GIVEN PASSAGE
First, the background: Feynman's restaurant problem asks how we can maximise the total rating of the meals we eat at a restaurant with $N$ items on the menu, given that we know up-front that we are going to eat $M$ meals there.
I have transcribed the problem and answer:
Assume that a restaurant has $N$ dishes on its menu that are rated
from worst to best, $1$ to $N$ (according to your personal
preferences). You, however, don't know the ratings of the dishes, and
when you try a new dish, all you learn is whether it is the best
(highest rated) dish you have tried so far, or not. Each time you eat
a meal at the restaurant you either order a new dish or you order the
best dish you have tried so far. Your goal is to maximize the average
total ratings of the dishes you eat in $M$ meals (where $M \leq N$).The average total ratings in a sequence of meals that includes $n$
"new" dishes and $b$ "best so far" dishes can be no higher than the
average total ratings in the sequence having all $n$ "new" dishes
followed by all $b$ "best so far" dishes. Thus a successful strategy
requires you to order some number of new dishes and thereafter only
order the best dish so far. The problem then reduces to the following:Given $N$ (dishes on the menu) and $M\leq N$ (meals to be eaten at
the restaurant), how many new dishes $D$ should you try before
switching to ordering the best of them for all the remaining $(M–D)$
meals, in order to maximize the average total ratings of the dishes
consumed?Answer : $D = \sqrt{2(M+1)} – 1$
So if we are visiting a restaurant with $20$ dishes $7$ times, we should pick different dishes for the first $3$ trips, then have the best of those the next $4$ times.
However, as far as practical application goes, this answer is the answer to a question that doesn't match reality – rarely do we know exactly how many times we're going to eat at a restaurant!
Suppose instead of having $M$ equal some fixed value, we instead have $M$ distributed according to some probability distribution $P$. For example, suppose we know we are going to visit a restaurant with $20$ dishes on some number of occasions uniformly distributed over $5..10$. What now should be our value for $D$? What about if $P$ is a less simple distribution?

WHAT IS ASKED
Repeat the restaurant problem post word for word, everything from "However, as far" down to "less simple distribution?". Nothing in the rows is needed.

PROVIDED INFORMATION
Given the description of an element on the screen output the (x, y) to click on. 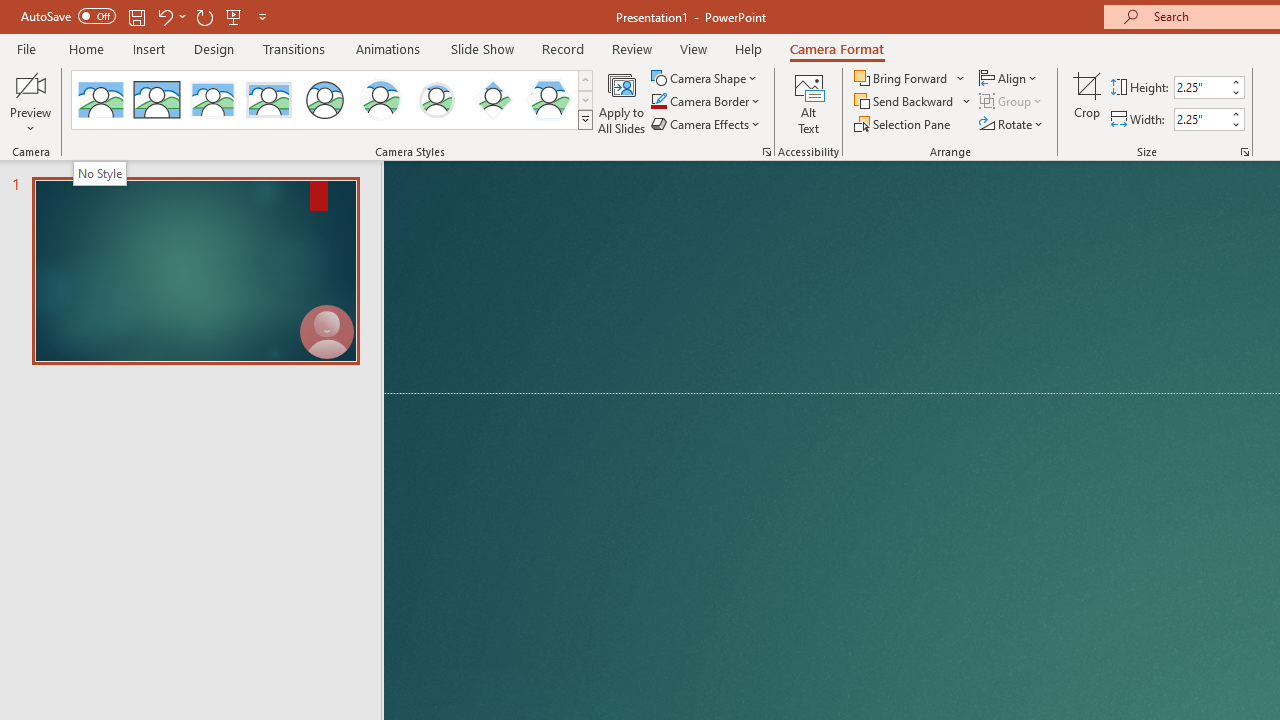
Send Backward (905, 101)
Cameo Width (1201, 119)
Camera Styles (585, 120)
Soft Edge Rectangle (268, 100)
Simple Frame Rectangle (157, 100)
Bring Forward (902, 78)
Apply to All Slides (621, 102)
Center Shadow Hexagon (548, 100)
Camera Format (836, 48)
Given the description of an element on the screen output the (x, y) to click on. 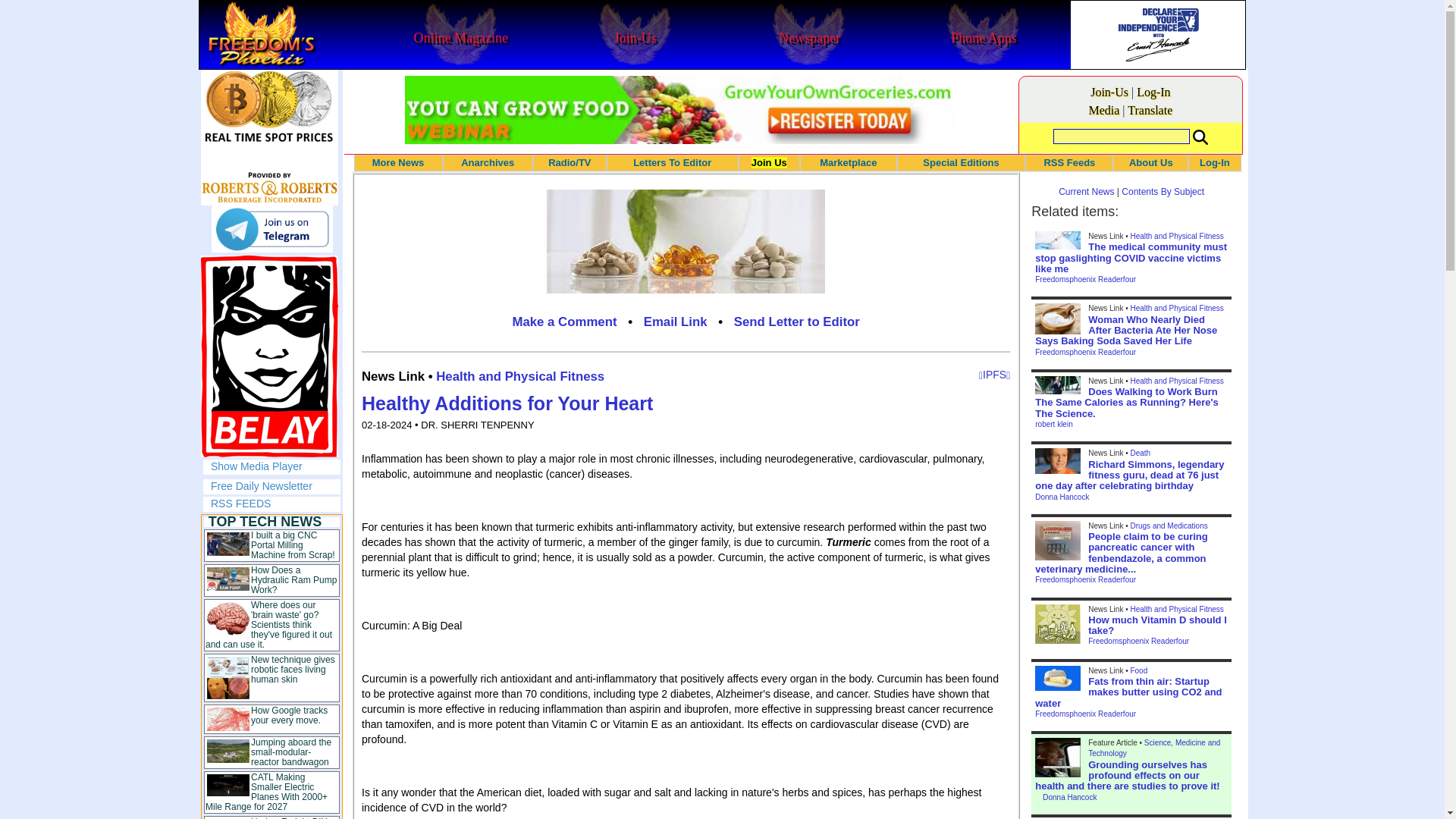
Declare Your Independence on Telegram (271, 229)
I built a big CNC Portal Milling Machine from Scrap! (292, 544)
Show Media Player (256, 466)
RSS FEEDS (240, 503)
How Google tracks your every move. (288, 715)
Free Daily Newsletter (262, 485)
How Does a Hydraulic Ram Pump Work? (293, 580)
New technique gives robotic faces living human skin (292, 669)
TOP TECH NEWS (264, 521)
Top Links (271, 666)
A quick description and demo of this ingenious pump. (293, 580)
Given the description of an element on the screen output the (x, y) to click on. 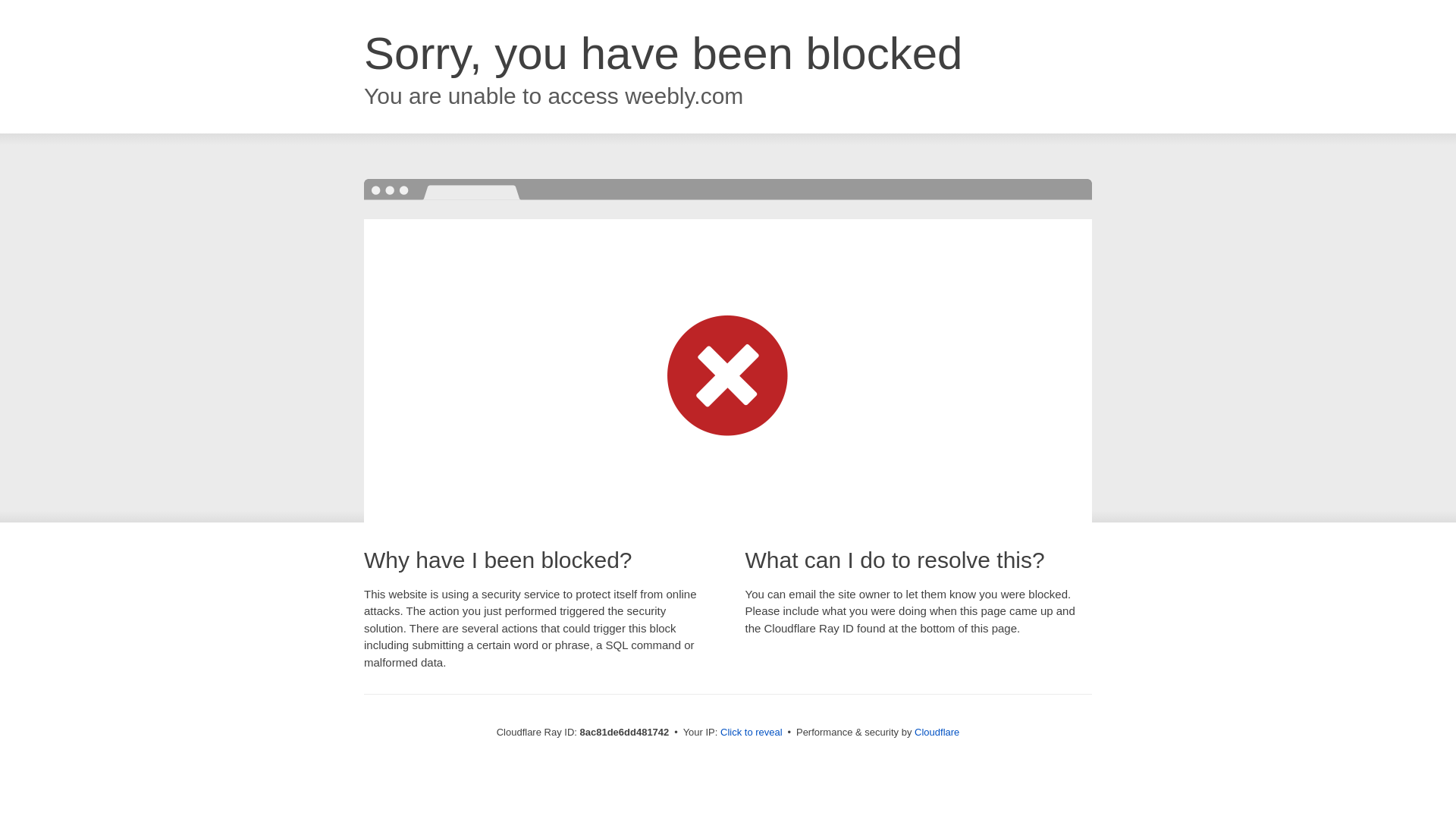
Click to reveal (751, 732)
Cloudflare (936, 731)
Given the description of an element on the screen output the (x, y) to click on. 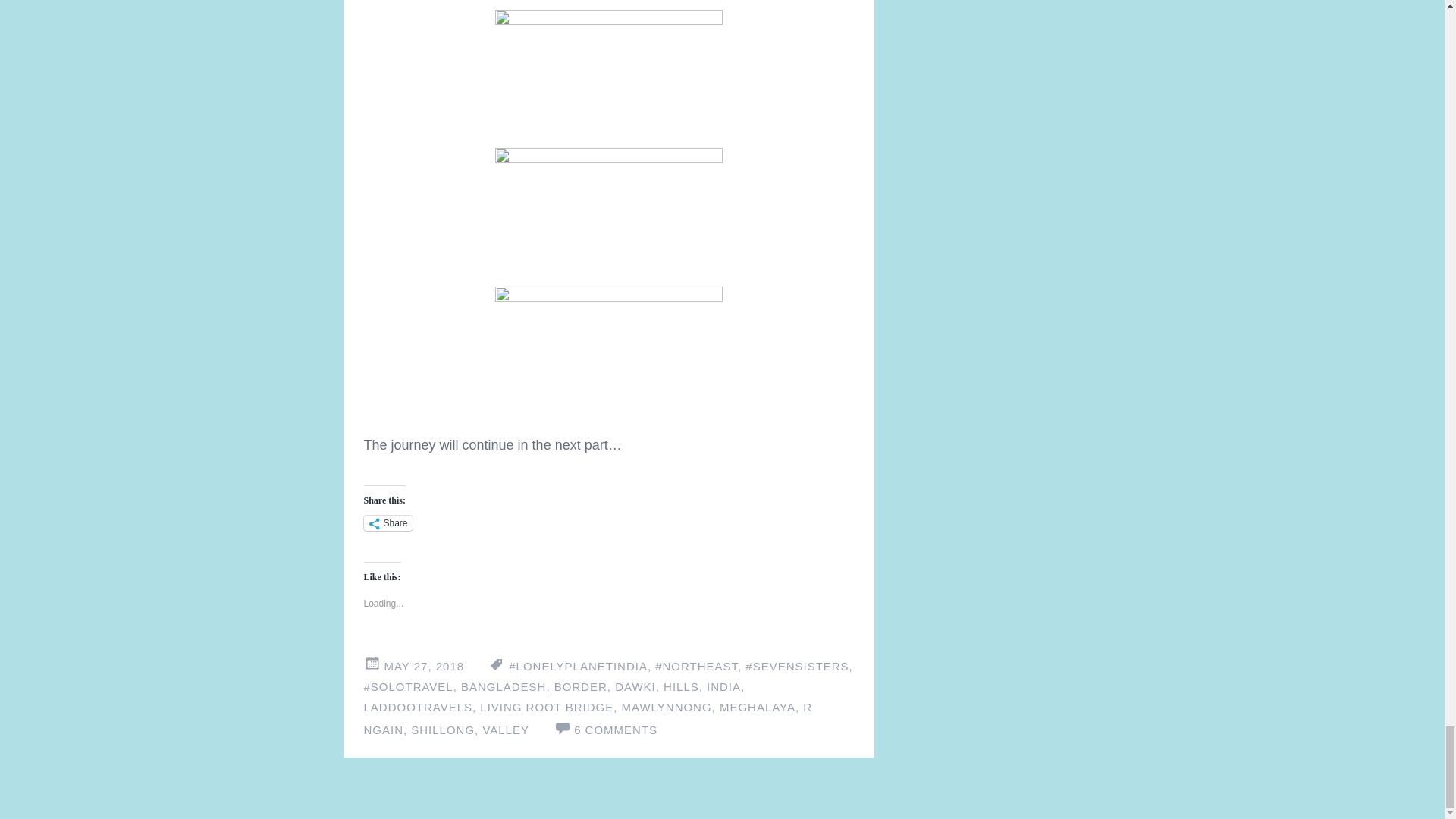
Share (388, 522)
MAY 27, 2018 (424, 666)
BORDER (580, 686)
LADDOOTRAVELS (417, 707)
INDIA (723, 686)
HILLS (680, 686)
DAWKI (635, 686)
LIVING ROOT BRIDGE (546, 707)
BANGLADESH (503, 686)
1:10 am (424, 666)
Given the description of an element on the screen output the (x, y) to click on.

SOLUTION TO THE EXERCISE
However, as far as practical application goes, this answer is the answer to a question that doesn't match reality – rarely do we know exactly how many times we're going to eat at a restaurant!
Suppose instead of having $M$ equal some fixed value, we instead have $M$ distributed according to some probability distribution $P$. For example, suppose we know we are going to visit a restaurant with $20$ dishes on some number of occasions uniformly distributed over $5..10$. What now should be our value for $D$? What about if $P$ is a less simple distribution?